My end goal maybe would be making my own uBlue-image with a setup that works sane out of the box.
Are there any setups and recommendations of needed packages?
How do Sway, Hyprland and other TWMs differ from each other?
Which one would you recommend for starters, and which one is “the best”?
What do I need to know before getting started? Should I just dive into it head first?
If I have to ask all these questions, would you just say I should ditch the idea for now, with my current level of knowledge and time?
What has your experience been? Any problems I may encounter?
Thank you for your answers?
I use hyprland, but I’m not a fan of the community of edgelording weebs
Each to their own. I’m not too, I prefer simple and clean setups.
But if one likes to stare at neon colored anime tiddies for 10 h a day straight, go for it bro ✌️
Sway is a great manual tiler and I’ve had no issues with it for years.

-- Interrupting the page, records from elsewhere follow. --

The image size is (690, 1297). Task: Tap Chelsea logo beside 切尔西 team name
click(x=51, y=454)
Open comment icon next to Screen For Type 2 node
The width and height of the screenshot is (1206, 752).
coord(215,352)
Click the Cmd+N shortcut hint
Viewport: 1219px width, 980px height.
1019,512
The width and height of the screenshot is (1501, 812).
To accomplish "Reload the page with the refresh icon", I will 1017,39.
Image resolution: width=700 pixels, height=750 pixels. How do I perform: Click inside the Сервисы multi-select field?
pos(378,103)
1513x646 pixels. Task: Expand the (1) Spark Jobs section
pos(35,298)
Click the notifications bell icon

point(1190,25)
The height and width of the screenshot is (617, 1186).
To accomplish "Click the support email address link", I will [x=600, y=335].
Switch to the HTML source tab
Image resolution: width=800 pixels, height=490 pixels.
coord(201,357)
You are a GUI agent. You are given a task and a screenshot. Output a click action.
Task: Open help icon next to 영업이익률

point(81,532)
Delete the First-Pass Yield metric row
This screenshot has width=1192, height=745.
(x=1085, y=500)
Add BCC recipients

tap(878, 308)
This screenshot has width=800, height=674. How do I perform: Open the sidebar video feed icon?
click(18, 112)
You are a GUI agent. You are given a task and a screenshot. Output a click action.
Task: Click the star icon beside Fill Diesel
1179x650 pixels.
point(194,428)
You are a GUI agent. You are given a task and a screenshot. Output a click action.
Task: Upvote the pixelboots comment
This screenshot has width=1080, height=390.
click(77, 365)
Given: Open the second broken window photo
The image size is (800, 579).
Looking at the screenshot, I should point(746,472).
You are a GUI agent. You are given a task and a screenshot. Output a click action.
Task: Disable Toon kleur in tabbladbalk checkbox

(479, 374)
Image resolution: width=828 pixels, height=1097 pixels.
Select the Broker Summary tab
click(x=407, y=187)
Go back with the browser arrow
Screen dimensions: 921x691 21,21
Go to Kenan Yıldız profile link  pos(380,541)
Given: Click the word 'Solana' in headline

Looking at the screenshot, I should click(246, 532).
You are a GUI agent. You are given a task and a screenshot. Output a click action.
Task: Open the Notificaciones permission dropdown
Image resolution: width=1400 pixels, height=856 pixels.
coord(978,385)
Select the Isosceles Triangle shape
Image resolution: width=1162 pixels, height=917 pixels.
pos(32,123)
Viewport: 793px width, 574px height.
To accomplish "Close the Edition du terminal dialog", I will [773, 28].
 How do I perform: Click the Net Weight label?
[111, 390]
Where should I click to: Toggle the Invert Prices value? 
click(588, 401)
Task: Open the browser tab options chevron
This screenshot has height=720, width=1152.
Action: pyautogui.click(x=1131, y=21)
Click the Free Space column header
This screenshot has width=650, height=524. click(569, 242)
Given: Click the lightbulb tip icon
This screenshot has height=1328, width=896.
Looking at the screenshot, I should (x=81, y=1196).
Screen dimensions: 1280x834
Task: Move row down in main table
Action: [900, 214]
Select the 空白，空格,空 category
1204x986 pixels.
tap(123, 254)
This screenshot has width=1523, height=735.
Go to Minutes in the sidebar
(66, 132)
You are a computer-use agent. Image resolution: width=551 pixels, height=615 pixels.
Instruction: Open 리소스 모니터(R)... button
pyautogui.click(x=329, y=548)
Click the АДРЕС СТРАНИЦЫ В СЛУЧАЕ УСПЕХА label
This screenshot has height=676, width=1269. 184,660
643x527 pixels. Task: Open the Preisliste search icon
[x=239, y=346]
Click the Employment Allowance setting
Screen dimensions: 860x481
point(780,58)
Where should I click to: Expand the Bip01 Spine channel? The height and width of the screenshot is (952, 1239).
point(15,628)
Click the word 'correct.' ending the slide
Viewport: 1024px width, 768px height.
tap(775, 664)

Sadly it doesn’t have animations, since the devs don’t want to add features not in i3. Imo this limits its potential, because even i3 supports animations through external compositors like picom.
river has imo the best (dynamic) tiling, but it has seperate workspaces for each monitor, instead of a single set moveable between monitors.
Hyprland supports manual and dynamic tiling, and almost any other configuration I can imagine. My hyprland keybindings are basically a copy of rivers default. Having hundreds of options available makes it a bit difficult to find the correct ones at first, but once it’s done it’s done (and hopefully version controlled/backed up with git).
Is there a fork of Sway, that is more future oriented and wants to break that original idea of just replacing i3?
I’ve heard something of SwayFX. Is it something like that?I think I will just try many different ones with someone else’s customisation in a VM and see what I like.
I think you have to just try and find your favorite.
Live boot Manjaro Sway to see how the bestly configured Sway works. If you like Suckless appoach, then try dwl.
I never tried Hyprland but I recommend to try it.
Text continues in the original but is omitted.